Tough indeed. The biggest cheers early on from the Rogers Place crowd were reserved for the maniacal guy who danced to the strains of Mony Mony while he peeled off orange Oilers T-shirts and tossed them into the crowd. You wonder if he hands out more shirts when the home team is losing?
The next misstep came with the home team on the penalty kill again. This time Oilers D-man Adam Larsson got himself way out of position when he chased the puck out close to the blue line. That left his partner, Oscar Klefbom, alone to deal with a two-on-one in front of the net.
One pass, one shot, another goal, 3-0.
The Oilers worked hard for much of the night but kept hurting themselves with mistakes.
They fired pucks from everywhere. But their efforts weren't rewarded until Mark Letestu scored on the team's 31st shot of the game. The power-play goal, his first of the season, made it 3-1 Hurricanes.
As the minutes ticked by, the Oilers continued to blast pucks at Canes goalie Cam Ward. It seemed that if they just kept shooting, something was bound to go in.
'It's getting a little frustrating'
Early in the third, the Oilers had long-since seized the momentum. They were again on the power play. Milan Lucic took a pass at the blue line and played it across to Klefbom. With the pass in his skates, Klefbom misplayed it and Canes centre Jordan Staal grabbed the puck, skated the length of the ice, and put the game all but out of reach.
"If we'd have kept it at three, I think we were in a good position to get back in the hockey game," Letestu said. "Right now we're giving away opportunities … and it's costing us."
There were bright spots. One came on the same power play, when Oilers winger Ryan Strome tipped a point shot past Ward to make it 4-2.
Strome wasn't finished there.
Fans have been critical of the winger since he came over from the New York Islanders in a controversial off-season trade for Jordan Eberle.
The newcomer earned some fan love when he broke in on another rush and was shoved to the ice but managed to stay with the puck. From his knees, Strome made a wonderful behind-the-back pass that Lucic fired into the net to bring the Oilers within a goal.

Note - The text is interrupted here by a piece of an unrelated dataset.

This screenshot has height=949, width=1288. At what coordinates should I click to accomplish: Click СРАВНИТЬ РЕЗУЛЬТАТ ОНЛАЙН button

"In the third period we came out with a chance to get back in the game, and we did," Strome said afterward. "So I guess those are the little things you can build on. I think we're doing a lot of good things, and then we give up goals at the wrong times. We outshoot a team more than two to one and we lose the game. So, it's getting a little frustrating."
The Lucic goal, his first of the season, gave the Oilers renewed hope.

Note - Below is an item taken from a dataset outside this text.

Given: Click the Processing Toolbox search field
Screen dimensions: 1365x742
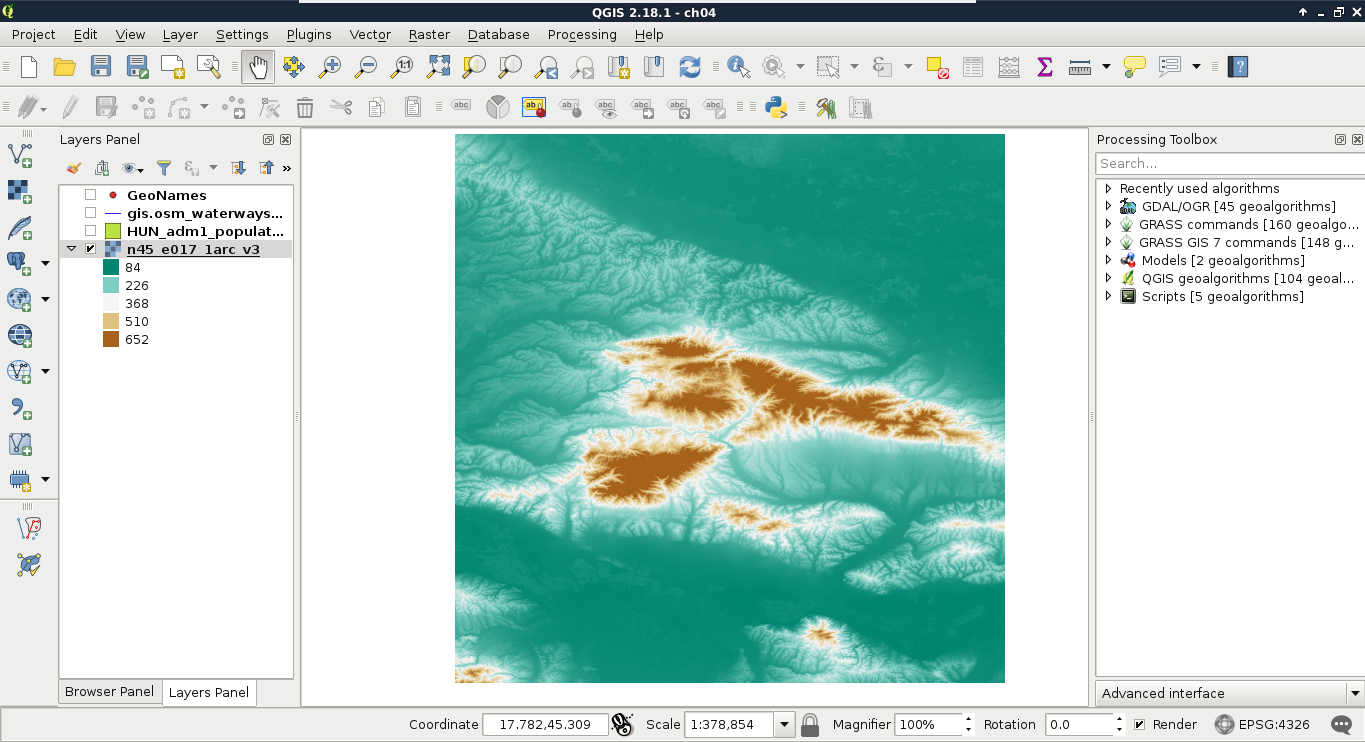Looking at the screenshot, I should pyautogui.click(x=1229, y=164).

But that was quickly dashed.
Halfway through the period, Canes defenceman Jacob Slavin joined a rush that caught two Oilers defenders bunched together between the face-off circles in front of their net. His goal made it 5-3.
The Oilers hit the road now for three crucial games in Chicago, Philadelphia and Pittsburgh. If they lose those three, a team that started last season 7-1 will see its record fall to 1-7.